Now she is passing through Dunhill’s downtown, and in some of the shop windows there are glimpses of black-and-orange decorations and Hallowe’en costumes. This is only her second Hallowe’en in the past ten years (they don’t celebrate it in Israel), and as a child — even though she loved dressing up in costume, and filling her bag with candy and her UNICEF box with coins — all the black and orange of this holiday used to frighten her. The black-caped witches flying on brooms with their pointy black hats, the deep blackness of the night itself when she went out trick-or-treating. The orange jack-o’-lanterns at the entrance to people’s homes grimaced at her as she stood hesitating on the sidewalk.

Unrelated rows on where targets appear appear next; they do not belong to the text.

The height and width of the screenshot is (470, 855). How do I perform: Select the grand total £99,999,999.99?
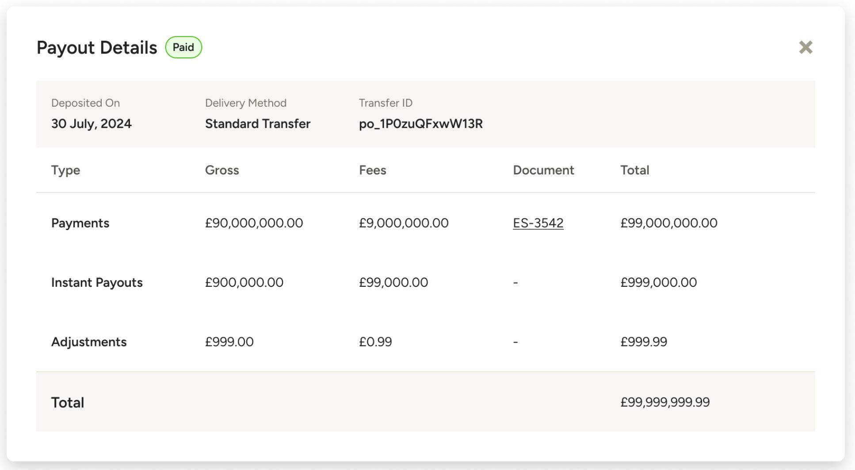coord(665,402)
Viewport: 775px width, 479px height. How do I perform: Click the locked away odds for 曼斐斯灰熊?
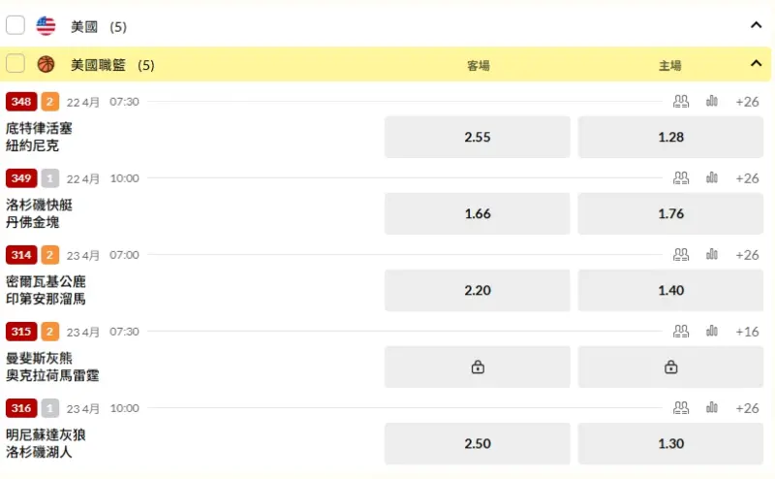[x=478, y=367]
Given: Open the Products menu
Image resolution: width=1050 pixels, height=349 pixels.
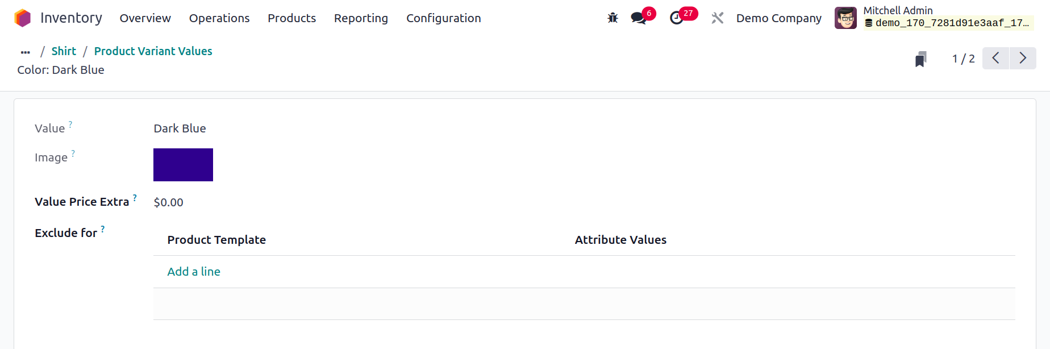Looking at the screenshot, I should 291,18.
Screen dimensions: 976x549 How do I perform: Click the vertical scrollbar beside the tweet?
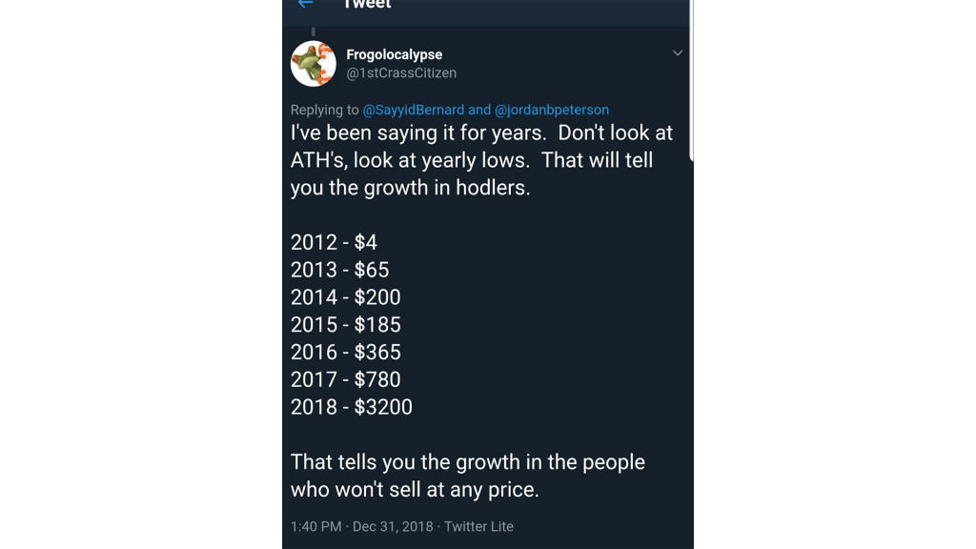(691, 76)
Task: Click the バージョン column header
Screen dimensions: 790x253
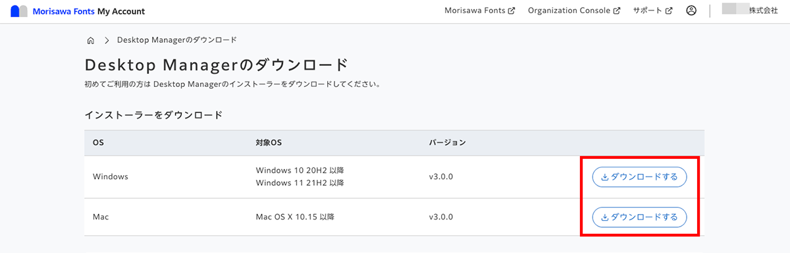Action: pos(447,142)
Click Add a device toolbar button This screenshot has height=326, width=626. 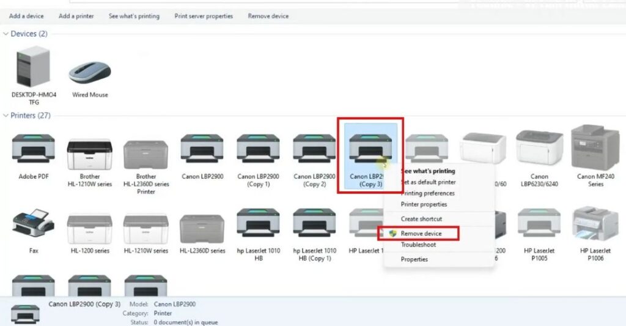[26, 16]
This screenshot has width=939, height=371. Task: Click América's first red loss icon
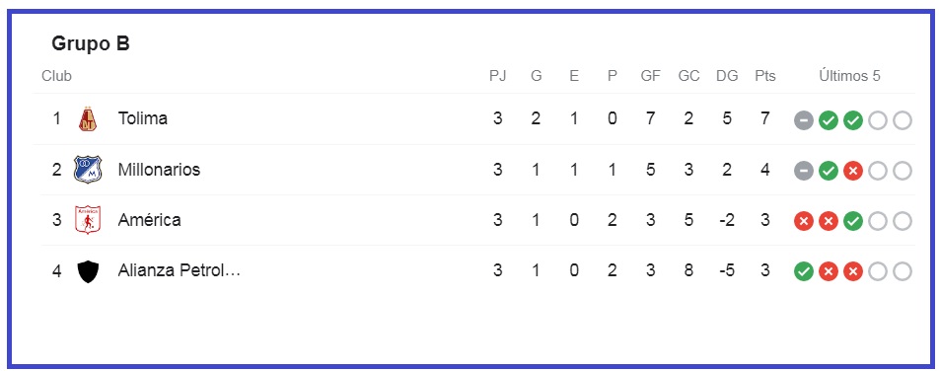(804, 222)
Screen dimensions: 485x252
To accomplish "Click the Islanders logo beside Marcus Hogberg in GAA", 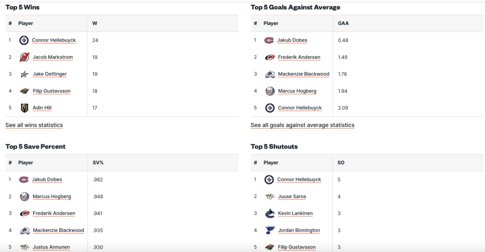I will [x=269, y=91].
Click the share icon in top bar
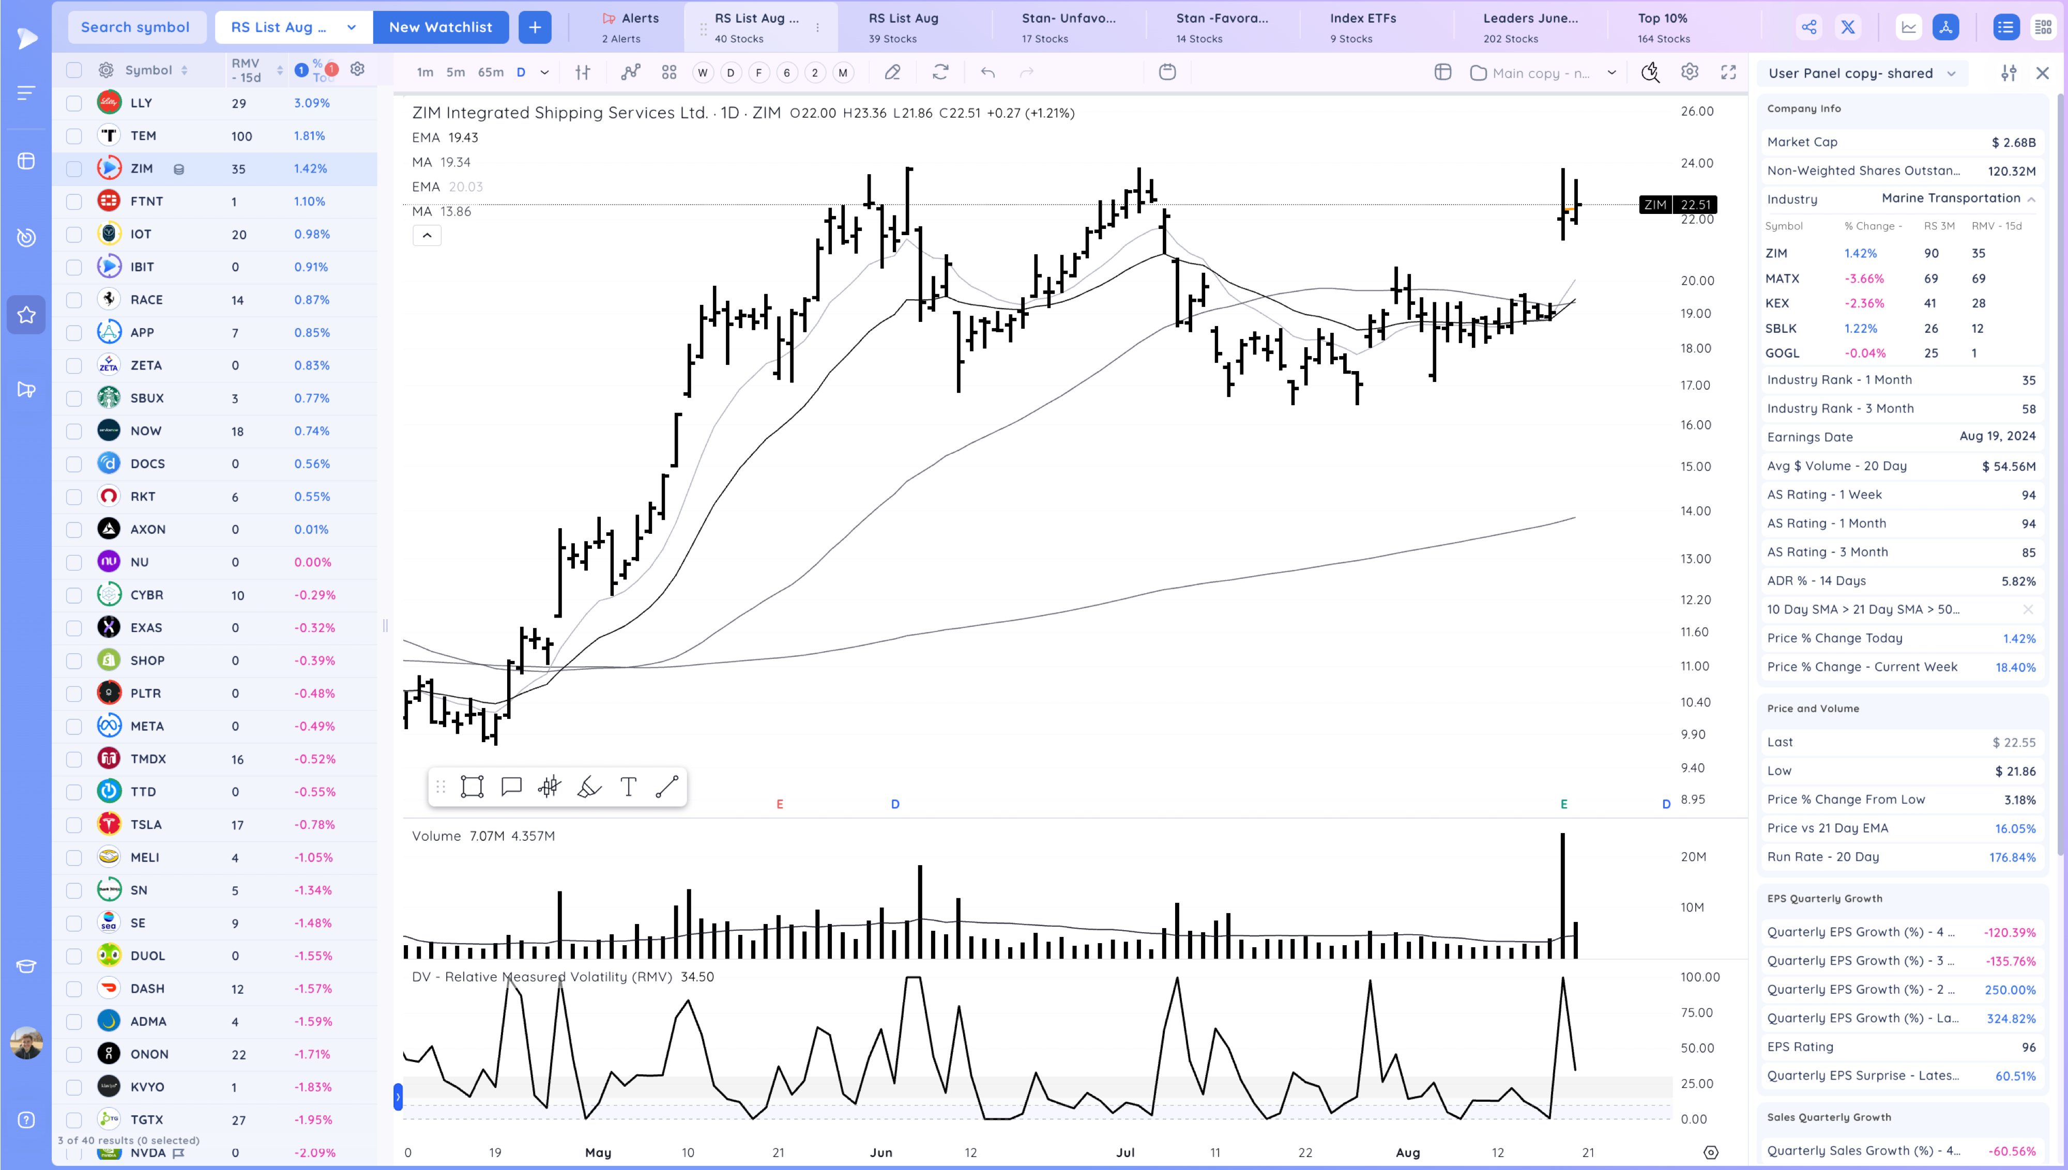Viewport: 2068px width, 1170px height. 1808,27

And when she approached their front doors, her candy bag open, there would be orange flames licking at the soft insides of the pumpkins, and if she leaned down for a closer look, they suddenly leapt up at her. Flaring up. Like the bonfires on the holiday Lag B’Omer in Israel. During her first hours in the Holy Land, the night she arrived on aliya, the whole country was on fire, and she couldn’t understand why. She didn’t know it was Lag B’Omer, or that this is a holiday where the custom is to build bonfires, and the bigger the better: some were as high as sixty feet in the air. Terrified, she watched Jerusalem burn as the taxi drove her past one fire after another on the way to her new home: a dismal spartan dormitory belonging to the Ministry of Absorption. That night in Israel was orange and black, all fire and fear. And now, she thinks, also here. Hallowe’ened be Thy name.